Mathematics Colloquia and Seminars

In modern statistical practice, one often encounters $n\times p$ data matrices with $n$ and $p$ both large. Classical statistical multivariate analysis (T.W Anderson 1963) fails to apply in this setting. Using random matrix theory, Johansson (2000) and Johnstone (2001) recently shed light on the behavior of the largest eigenvalue of a complex Wishart matrix when the true covariance is $\mathrm{Id}$. Specifically, when the entries of the $n\times p$ matrix $X$ are i.i.d ${\cal N}(0,1/\sqrt{2})+i{\cal N}(0,1/\sqrt{2})$ and $n/p\rightarrow \rho \in (0,\infty)$, they showed - among other things - that $l_1^{(n,p)}$, the largest eigenvalue of the empirical covariance matrix $X^*X$, converges in distribution to $W_2$ (after proper recentering and rescaling), a random variable whose distribution is the Tracy-Widom law appearing in the study of GUE . We will discuss two extensions of this result.
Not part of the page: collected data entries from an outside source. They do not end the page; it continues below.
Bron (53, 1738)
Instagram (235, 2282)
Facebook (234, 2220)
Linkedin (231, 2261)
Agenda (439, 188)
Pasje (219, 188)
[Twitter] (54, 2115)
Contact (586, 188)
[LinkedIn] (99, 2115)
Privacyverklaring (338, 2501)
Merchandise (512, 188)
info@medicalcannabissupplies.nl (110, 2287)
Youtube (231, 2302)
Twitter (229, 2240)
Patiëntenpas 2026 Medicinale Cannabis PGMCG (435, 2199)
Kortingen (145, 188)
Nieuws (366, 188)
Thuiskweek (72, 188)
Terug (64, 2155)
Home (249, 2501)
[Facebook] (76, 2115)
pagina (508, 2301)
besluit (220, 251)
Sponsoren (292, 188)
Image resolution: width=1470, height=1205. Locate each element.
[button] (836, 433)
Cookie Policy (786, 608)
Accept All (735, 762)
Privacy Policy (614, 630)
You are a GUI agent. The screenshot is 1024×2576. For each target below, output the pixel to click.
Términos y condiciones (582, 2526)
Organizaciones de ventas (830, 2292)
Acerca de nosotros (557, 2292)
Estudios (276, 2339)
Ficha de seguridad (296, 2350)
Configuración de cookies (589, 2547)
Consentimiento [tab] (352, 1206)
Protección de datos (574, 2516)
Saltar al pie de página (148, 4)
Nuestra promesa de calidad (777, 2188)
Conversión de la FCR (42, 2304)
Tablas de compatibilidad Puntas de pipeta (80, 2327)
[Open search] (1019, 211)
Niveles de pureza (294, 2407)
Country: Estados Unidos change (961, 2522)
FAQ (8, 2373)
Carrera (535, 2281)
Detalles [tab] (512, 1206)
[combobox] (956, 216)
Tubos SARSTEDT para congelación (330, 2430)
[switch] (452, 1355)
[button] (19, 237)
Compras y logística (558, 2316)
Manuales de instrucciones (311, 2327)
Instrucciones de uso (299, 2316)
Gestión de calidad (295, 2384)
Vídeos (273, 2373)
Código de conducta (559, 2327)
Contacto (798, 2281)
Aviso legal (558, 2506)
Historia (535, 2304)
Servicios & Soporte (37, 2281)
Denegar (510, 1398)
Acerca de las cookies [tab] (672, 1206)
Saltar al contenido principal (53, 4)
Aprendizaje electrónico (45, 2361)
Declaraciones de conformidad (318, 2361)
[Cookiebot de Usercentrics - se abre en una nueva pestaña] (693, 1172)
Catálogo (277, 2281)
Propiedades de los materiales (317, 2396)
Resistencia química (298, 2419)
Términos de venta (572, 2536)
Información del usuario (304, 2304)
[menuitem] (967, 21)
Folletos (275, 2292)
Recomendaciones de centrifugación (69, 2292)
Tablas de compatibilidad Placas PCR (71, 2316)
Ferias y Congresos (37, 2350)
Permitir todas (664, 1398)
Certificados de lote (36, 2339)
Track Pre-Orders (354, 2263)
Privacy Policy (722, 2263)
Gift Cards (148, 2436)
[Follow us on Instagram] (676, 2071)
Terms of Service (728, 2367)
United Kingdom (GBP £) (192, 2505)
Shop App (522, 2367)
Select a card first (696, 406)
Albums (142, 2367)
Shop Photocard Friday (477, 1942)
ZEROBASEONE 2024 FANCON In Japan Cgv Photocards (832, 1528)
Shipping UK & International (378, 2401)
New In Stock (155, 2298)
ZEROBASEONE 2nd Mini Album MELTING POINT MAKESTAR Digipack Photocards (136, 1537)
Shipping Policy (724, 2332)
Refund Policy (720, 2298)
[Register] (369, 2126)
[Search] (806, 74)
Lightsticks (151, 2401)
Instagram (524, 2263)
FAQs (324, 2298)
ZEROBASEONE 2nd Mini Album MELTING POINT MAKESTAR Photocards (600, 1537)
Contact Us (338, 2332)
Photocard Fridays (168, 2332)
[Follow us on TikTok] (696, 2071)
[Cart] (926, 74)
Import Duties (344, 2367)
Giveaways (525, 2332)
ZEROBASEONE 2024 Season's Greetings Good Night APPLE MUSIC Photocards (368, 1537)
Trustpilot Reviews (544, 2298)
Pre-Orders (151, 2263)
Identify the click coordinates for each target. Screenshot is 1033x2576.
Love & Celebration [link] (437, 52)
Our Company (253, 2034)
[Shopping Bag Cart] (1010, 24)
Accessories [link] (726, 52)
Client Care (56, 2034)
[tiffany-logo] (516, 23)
First, we will explain that in this situation, one can find centering and scaling sequences $\mu_{n,p}$ and $\sigma_{n,p}$ such that $P((l_1^{(n,p)}-\mu_{n,p})/\sigma_{n,p}\leq s)$ tends to its limit at rate at least 2/3. Second, we will consider the case where the rows of $X$ are $p$-dimensional independent vectors with distribution ${\cal N}(0,\Sigma_p/\sqrt{2})+i{\cal N}(0,\Sigma_p/\sqrt{2})$. For a quite large class of matrices $\Sigma_p$ (including for instance well-behaved Toeplitz matrices), it turns out that $l_1^{(n,p)}$ converges again to $W_2$. We will give (numerically) explicit formulas for centering and scaling sequences in this setting and highlight connections between this result and work of Bai, Silverstein and co-authors about a.s behavior of the largest eigenvalue of random covariance matrices. Finally, time permitting, we will illustrate how these and related theoretical insights might be used in statistical practice.